Real world data collection doesn’t always follow the rules.
Sometimes a manufacturing sensor breaks and you can only get good readings on four of your six measurement spots on the assembly line. Perhaps one of the marks on the quality sheet is illegible. You could even be missing samples for an entire shift. Stuff happens.
Unfortunately, this can affect your statistical calculations. Certain procedures don’t handle missing data gracefully. We’re going to discuss a few ways to remove na or null values in R programming. This allows you to limit your calculations to rows in your R dataframe which meet a certain standard of completion. We also have a separate article that provides options for replacing na values with zero.
Identifying Missing Values
We can test for the presence of missing data or null values via the is.na() function. This method searches through every single column of the dataset, finding the outliers with an na value that might affect the calculation. Any element in the sequence within the R dataframe or matrix that has an na value will be returned, so you know which cells in the original data had null values before you actually use any method to remove them or replace them with zeros.
# remove na in r - test for missing values (is.na example) test <- c(1,2,3,NA) is.na(test)
In the previous example, is.na() will return a vector indicating which elements have a na value.
na.omit() – remove rows with na from a list
This is the easiest option. The na.omit() function returns a list without any rows that contain na values.

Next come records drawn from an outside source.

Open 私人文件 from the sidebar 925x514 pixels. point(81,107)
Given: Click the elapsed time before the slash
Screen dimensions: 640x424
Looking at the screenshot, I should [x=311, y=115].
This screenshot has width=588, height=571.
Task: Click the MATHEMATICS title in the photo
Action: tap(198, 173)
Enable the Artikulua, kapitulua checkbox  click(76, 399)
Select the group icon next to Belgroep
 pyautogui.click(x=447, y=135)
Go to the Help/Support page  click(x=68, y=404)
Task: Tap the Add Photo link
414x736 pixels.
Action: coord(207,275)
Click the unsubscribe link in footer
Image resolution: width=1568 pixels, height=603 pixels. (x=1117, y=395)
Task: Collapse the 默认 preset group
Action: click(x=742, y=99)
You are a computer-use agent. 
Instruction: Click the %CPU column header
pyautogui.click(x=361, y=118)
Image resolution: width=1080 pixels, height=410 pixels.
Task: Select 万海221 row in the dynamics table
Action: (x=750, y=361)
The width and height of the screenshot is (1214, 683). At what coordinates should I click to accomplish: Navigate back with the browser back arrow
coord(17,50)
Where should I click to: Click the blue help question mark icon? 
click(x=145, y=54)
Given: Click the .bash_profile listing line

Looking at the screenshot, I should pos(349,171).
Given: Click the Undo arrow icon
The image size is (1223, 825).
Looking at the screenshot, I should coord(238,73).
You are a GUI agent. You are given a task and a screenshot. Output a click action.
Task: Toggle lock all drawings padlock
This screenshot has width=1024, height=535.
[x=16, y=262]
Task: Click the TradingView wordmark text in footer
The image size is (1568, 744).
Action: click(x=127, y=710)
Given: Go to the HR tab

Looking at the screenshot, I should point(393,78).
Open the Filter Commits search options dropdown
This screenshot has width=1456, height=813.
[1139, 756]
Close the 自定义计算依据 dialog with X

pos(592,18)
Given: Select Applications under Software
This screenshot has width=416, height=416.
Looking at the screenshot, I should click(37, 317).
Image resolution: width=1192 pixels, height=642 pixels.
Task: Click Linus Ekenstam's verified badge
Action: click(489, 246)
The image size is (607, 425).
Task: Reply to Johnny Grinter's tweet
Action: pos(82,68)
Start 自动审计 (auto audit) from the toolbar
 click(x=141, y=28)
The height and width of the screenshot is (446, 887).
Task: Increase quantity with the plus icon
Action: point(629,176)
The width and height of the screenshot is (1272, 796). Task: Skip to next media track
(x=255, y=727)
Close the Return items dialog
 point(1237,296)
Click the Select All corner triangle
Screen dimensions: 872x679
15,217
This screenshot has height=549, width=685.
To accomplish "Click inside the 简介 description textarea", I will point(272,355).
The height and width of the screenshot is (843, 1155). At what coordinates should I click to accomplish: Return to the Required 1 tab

This is the fastest way to remove na rows in the R programming language.
# remove na in r - remove rows - na.omit function / option ompleterecords <- na.omit(datacollected)
Passing your data frame or matrix through the na.omit() function is a simple way to purge incomplete records from your analysis. It is an efficient way to remove na values in r.
complete.cases() – returns vector of rows with na values
This allows you to perform more detailed review and inspection. The na.omit() function relies on the sweeping assumption that the dropped na rows (removed the na values) are similar to the typical member of the dataset, and are not total outliers.
This frequently doesn’t hold true in the real world. Continuing our example of a process improvement project, small gaps in record keeping can be a signal of broader inattention to how the machinery needs to operate. If an operator with good record-keeping is a sign of diligent management, we would expect better performance from other areas of the process. So removing the na values in R might not be the right decision here. We should consider inspecting subsets of the original data to evaluate if other factors are at work.
We accomplish this with the complete.cases() function. This r function will examine a dataframe and return a result vector of the rows which contain missing values. We can examine the dropped records and purge them if we wish.
# na in R - complete.cases example fullrecords <- collecteddata[!complete.cases(collecteddata)] droprecords <- collecteddata[complete.cases(collecteddata)]
Fix in place using na.rm
For certain statistical functions in R, you can guide the calculation around a missing value through including the na.rm parameter (na.rm=True). The rows with na values are retained in the dataframe but excluded from the relevant calculations. Support for this parameter varies by package and function in the R language, so please check the documentation for your specific package.
This is often the best option if you find there are significant trends in the observations with na values. Use the na.rm parameter to guide your code around the missing values and proceed from there. We prepared a guide to using na.rm.
NA Values and regression analysis
Removal of missing values can distort a regression analysis. This is particularly true if you are working with higher order or more complicated models. Fortunately, there are several options in the common packages for working around these issues.
If you are using the lm function, it includes a na.action option. As part of defining your model, you can indicate how the regression function should handle missing values. Two possible choices are na.omit and na.exclude. na.omit will omit all rows from the calculations. The na.exclude option removes na values from the R calculations but makes an additional adjustment (padding out vectors with missing values) to maintain the integrity of the residual analytics and predictive calculations. This is often more effective that procedures that delete rows from the calculations.
You also have the option of attempting to “heal” the data using custom procedures. In this situation, map is.na against the data set to generate a logical vector that identifies which rows need to be adjusted. From there, you can build your own “healing” logic.